Видение затягивало, и я чувствовал, как начинаю входить в тело льва, будто спускаюсь в глубокую пещеру с факелом. Вокруг прыгали странные тени, и холод охватывал душу. Послышался угрожающий гул. Он нарастал, словно гигантская лавина, закладывая уши. Потом последовал мощный взрыв. С таким звуком из-за угла дома появляется похоронный оркестр. Сначала я и не понял, что это было. Даже подумал, что в соседний дом врезался самолет с террористами. Но в наступившей тишине понял, что внутри лопнула струна жизни.

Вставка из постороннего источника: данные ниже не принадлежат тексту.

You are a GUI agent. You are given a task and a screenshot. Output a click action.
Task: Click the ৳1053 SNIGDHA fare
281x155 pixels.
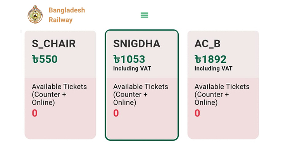coord(129,59)
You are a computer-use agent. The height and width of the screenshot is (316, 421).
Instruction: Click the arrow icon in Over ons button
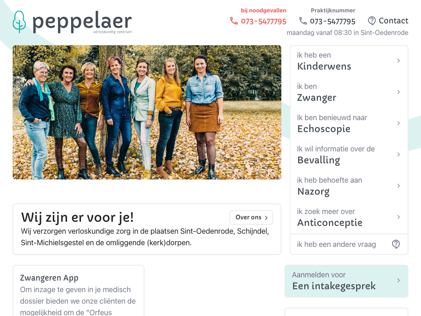(266, 218)
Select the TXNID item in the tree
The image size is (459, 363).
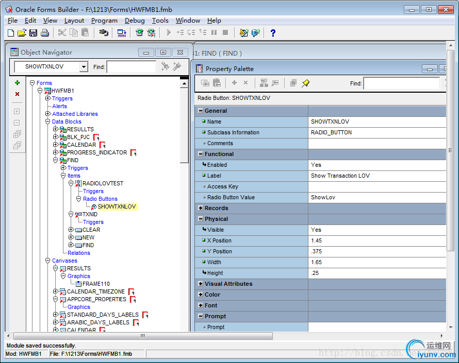90,214
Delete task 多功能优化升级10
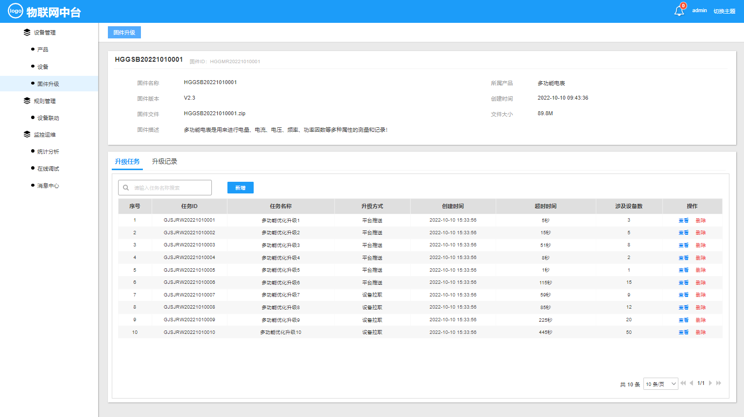 click(700, 332)
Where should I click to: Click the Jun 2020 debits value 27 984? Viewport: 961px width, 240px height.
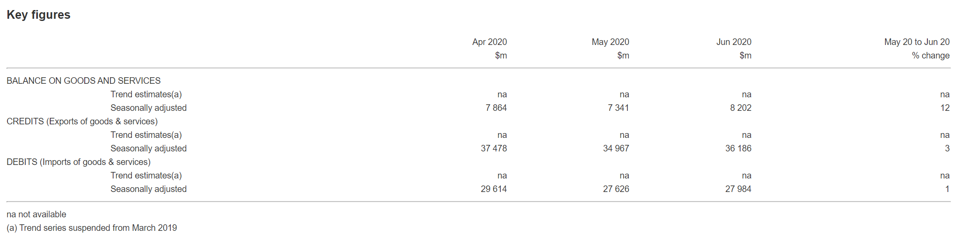click(x=738, y=189)
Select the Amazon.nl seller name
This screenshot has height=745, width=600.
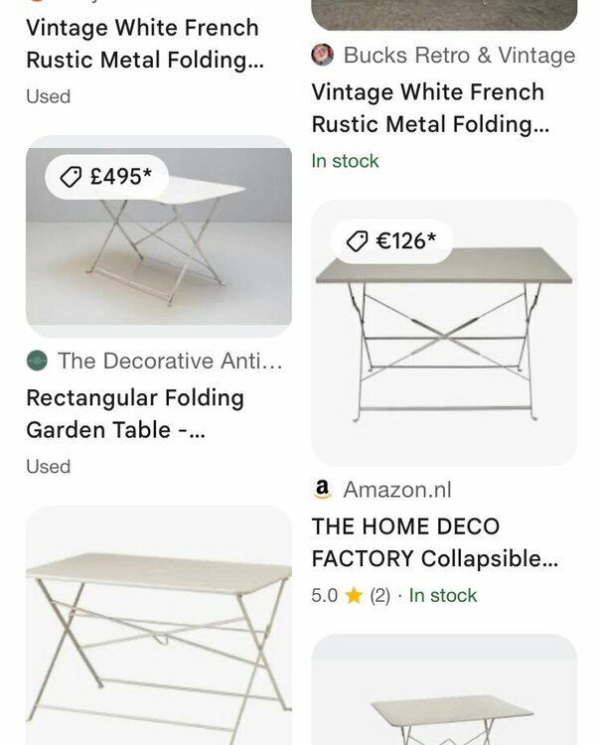click(x=397, y=489)
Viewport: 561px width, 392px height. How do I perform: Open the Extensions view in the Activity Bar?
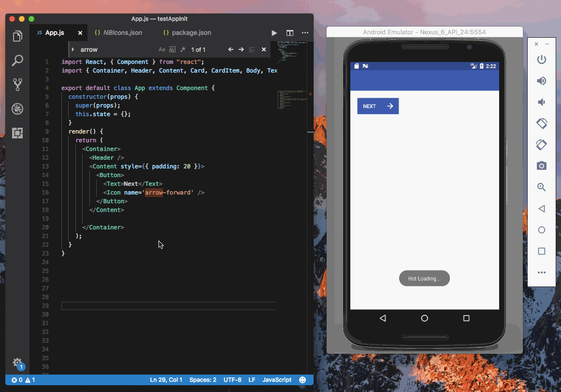17,133
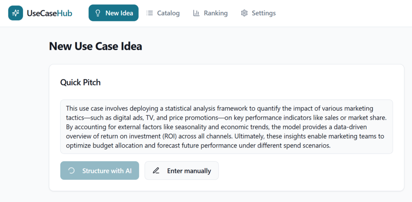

Все взрывы одинаковые, любой – следствие напряжения, заключенного в непримиримости хаоса и гармонии. И неважно, упал от взрыва небоскреб в центре города или что-то рухнуло в одинокой душе, подорванной страданиями. Где произошел взрыв неважно, в голове или на лужайке перед домом. Ибо его причина в одном – нас приучили бороться с чем угодно и когда угодно. За жизнь, за деньги, за любовь. Нас приучили к мысли, что просто так ничего не дается, необходимо сражаться за место под солнцем. Может, эта наука – лишь дьявольский плащ, накрывший нас? Стоит его сдернуть, и мы увидим, пред какими ужасными ликами демонов находимся, и что это за взрывы на самом деле. Пока мы настроены бороться, нести потери и побеждать, отступать и атаковать, ничего не измениться. Чтобы не прозвучал ни один взрыв, исчезло напряжение, нужно другое, нежели готовность и умение сражаться.